Wake up from your sleeping and slumbering

What about the dreams that we have lost

African black man has found.

No food for the children feeding

No shelter for the common man living

Then, it was one big happy family.

For several decades, Ajegunle has drawn a flow of newcomers from across Nigeria and neighboring countries as more and more people look for work in Lagos, Nigeria's biggest city, with a population of more than 8.5 million. According to the United Nations, Lagos will become the third-largest city in the world, behind Tokyo and Mumbai, by 2015.

Papa English, whose given name is Agirishi Nwamkwa, said his family moved to Ajegunle sometime in the 1970s, when he was a child. His father wanted to find work as a building contractor and give his family a chance at a better life. But he died in a construction accident in 1979, and a young Nwamkwa suddenly found himself navigating the streets hawking plantains and bread to make money for his mother and two sisters.

As a young man, Nwamkwa learned to make hats, sandals and belts. Today he sells his handicrafts to support his wife and five children, including infant twins.

But his passion is for music, he said, and he plays at churches and clubs whenever he has the opportunity, usually once a month. He also plays for the neighborhood children, hoping they might see that there are options available, even in AJ City.

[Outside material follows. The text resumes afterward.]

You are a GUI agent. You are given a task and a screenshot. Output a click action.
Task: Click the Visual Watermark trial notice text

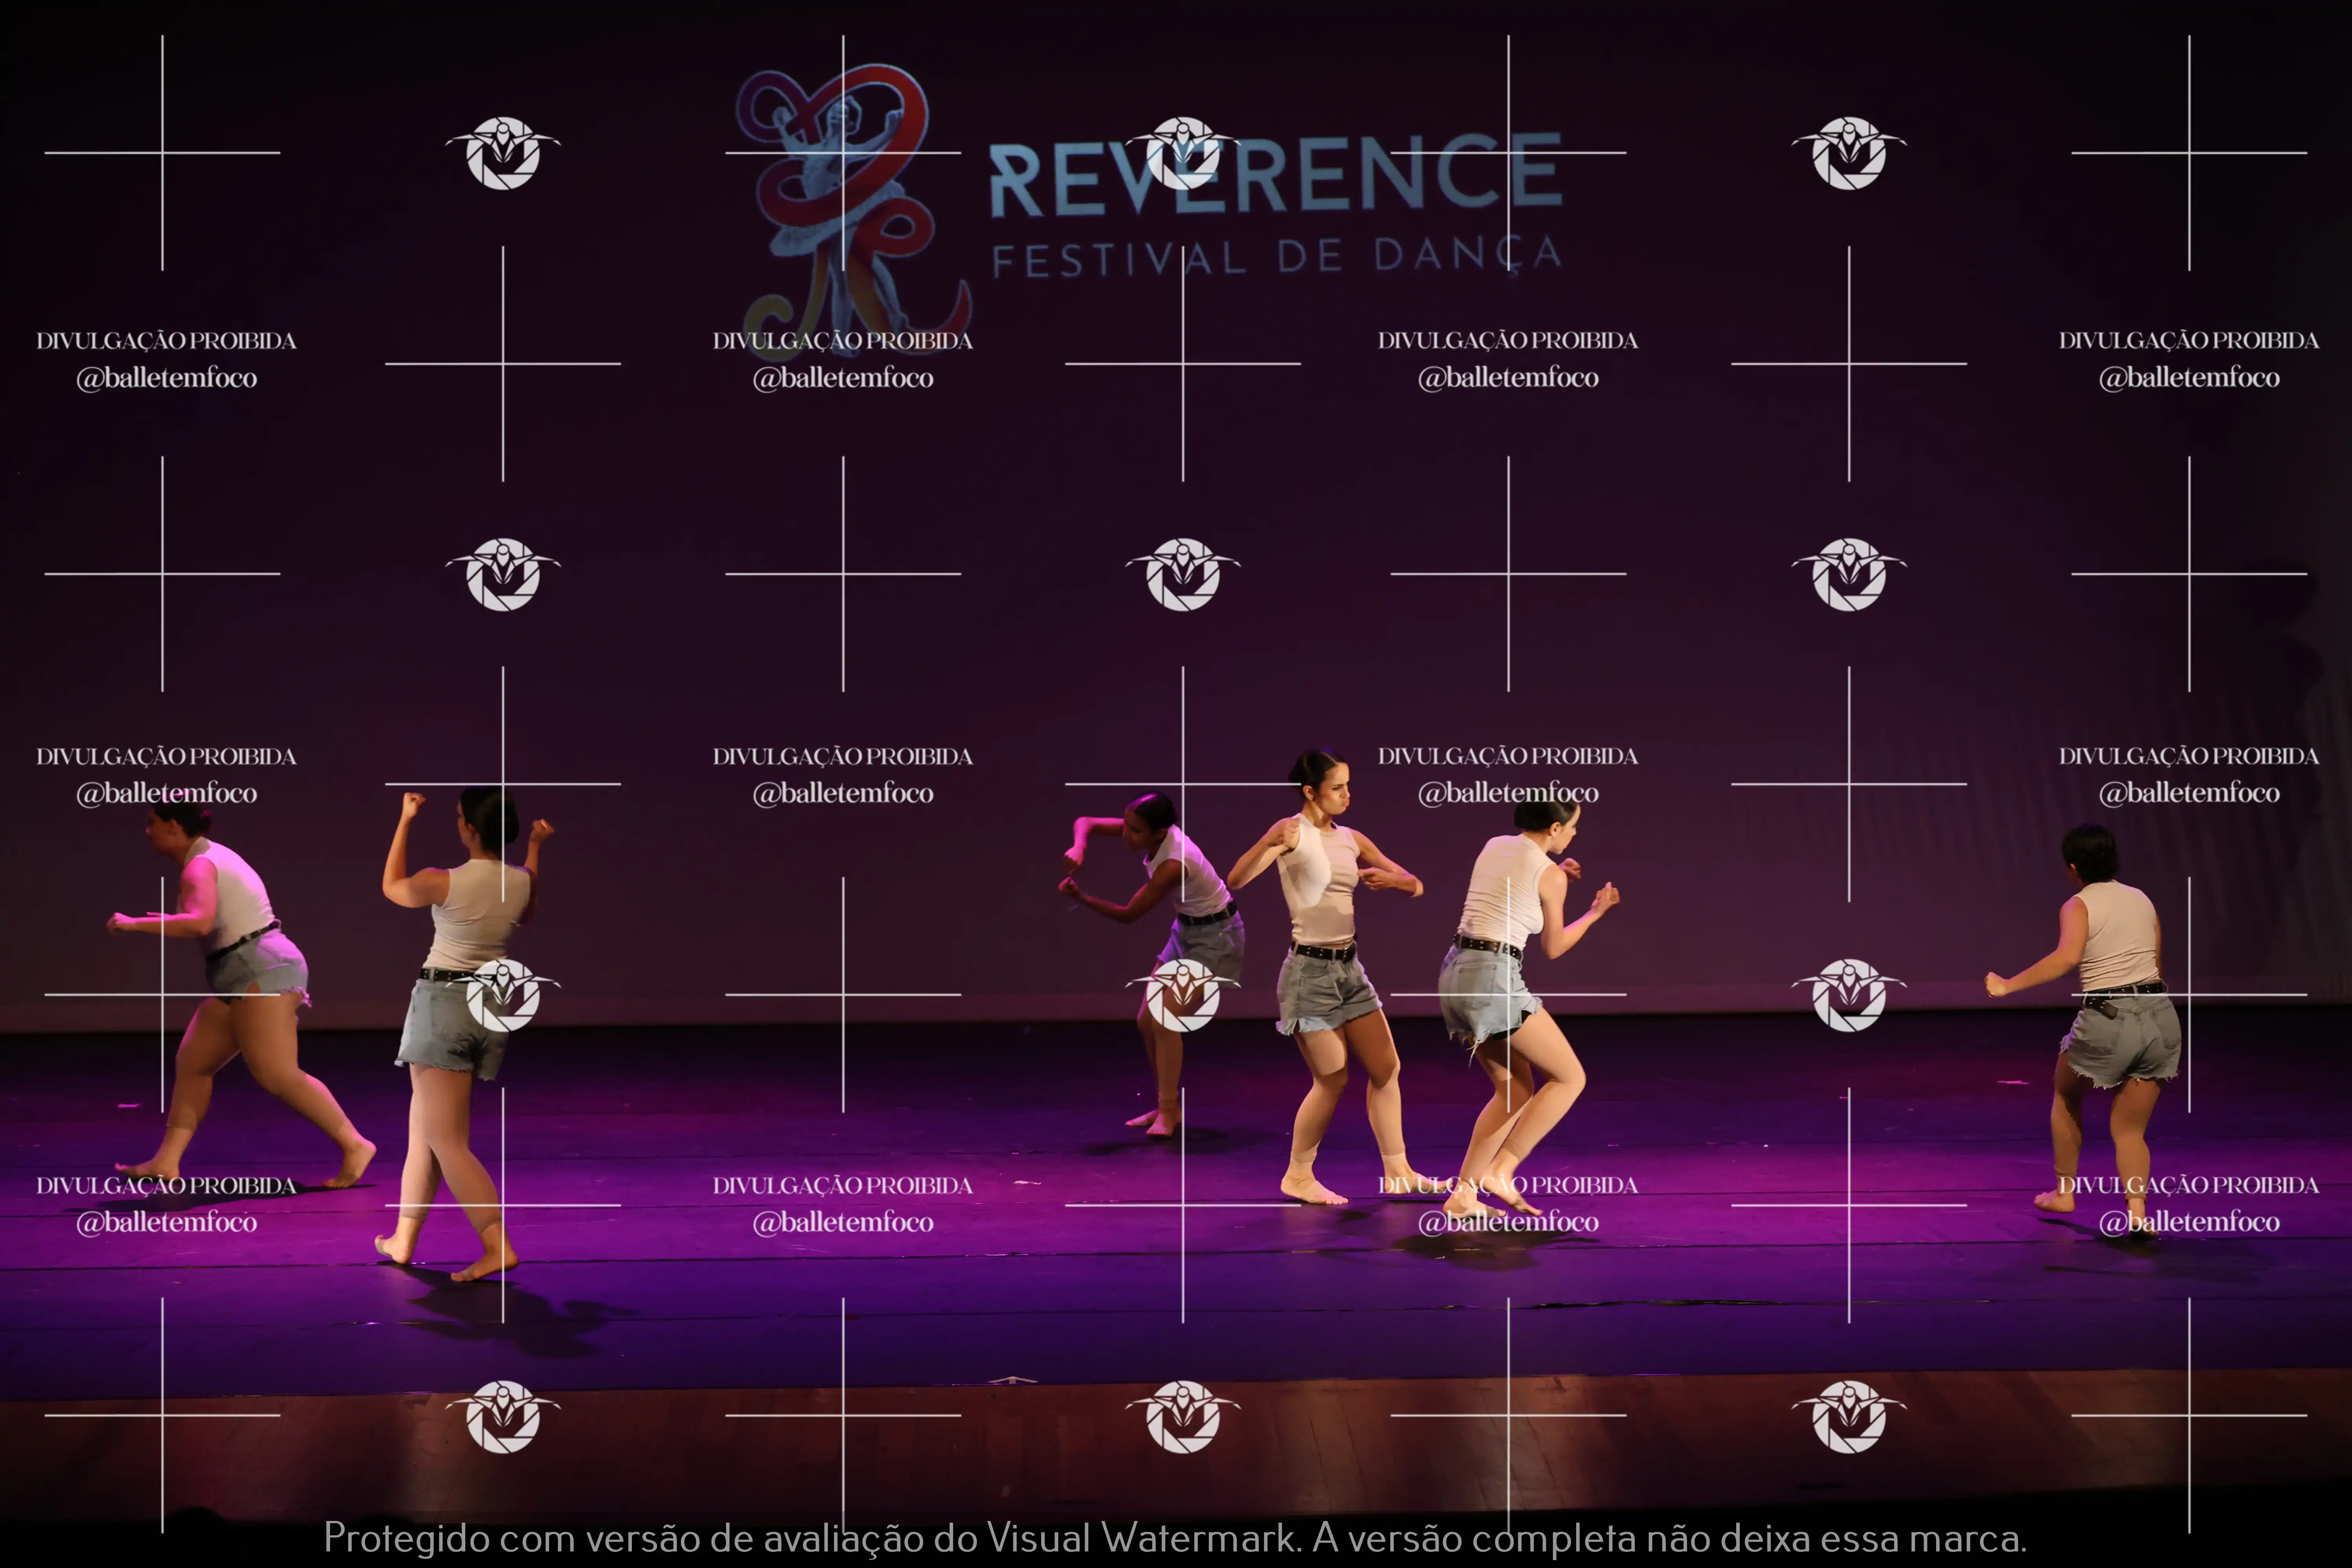click(1175, 1537)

On a recent day, the streets were packed as Papa English strolled past the rusty tin roofs and thin boards that form homes and shops. A couple sat in the shade near their open-air vegetable stand, waiting for customers. Bright red tomatoes and peppers glistened in the sun against the dull gray around them. A group of men played chess at a table nearby. Papa English said that, like them, he had no pressing need to "be somewhere."

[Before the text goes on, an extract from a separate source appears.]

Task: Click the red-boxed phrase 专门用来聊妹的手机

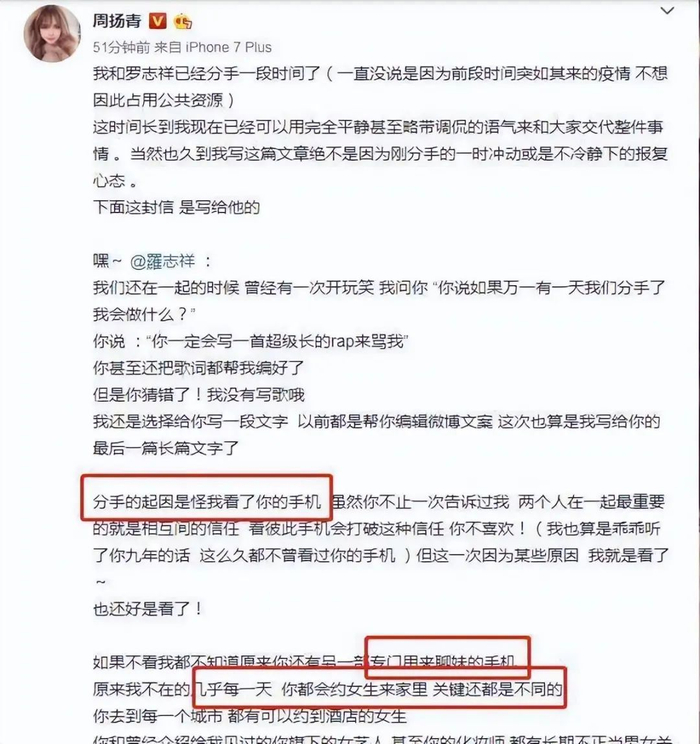Action: [x=442, y=661]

More and more young people in Ajegunle are turning to music to eke out a living, said Dagga Tolar, a close friend of Papa English's. They "connect the fact that music like Fela highlighted is a weapon, and this can appropriately be used positively in the struggle to create a better society for all. The potential for growth for the music is enormous," he said.

Tolar, tall and thin with a colorful floppy hat atop a head full of dreadlocks, recently produced an album titled "Social Revolution," on which he is lead vocalist. He has published four books of poetry in the past 10 years, the latest called "Darkwaters Drunkard," along with several other literary works.

It has taken Tolar two to three years to scrape together enough money to get each project into print. Still, his books have been virtually inaccessible to a larger audience, as most of his sales and marketing have occurred locally.

To gain greater exposure, Tolar has participated in public readings and, like Papa English and other local musicians, has worked as a disc jockey in dance halls in and around Ajegunle.

Tolar was born in the slum, in a home on Sidi Street that was left to him when his father died. He has helped other struggling artists by giving them a place to stay in the one-room house.

"I am committed for life to the ghetto, but I am not a romantic," Tolar said.

Papa English said that in addition to promoting his music beyond Lagos, he intends someday to make a documentary about Ajegunle. He said he wants to show life in the slum through the perspective of a resident.

"I am trying to struggle out, but I have a passion for this place," he said. "I dream that one day the whole world will know me."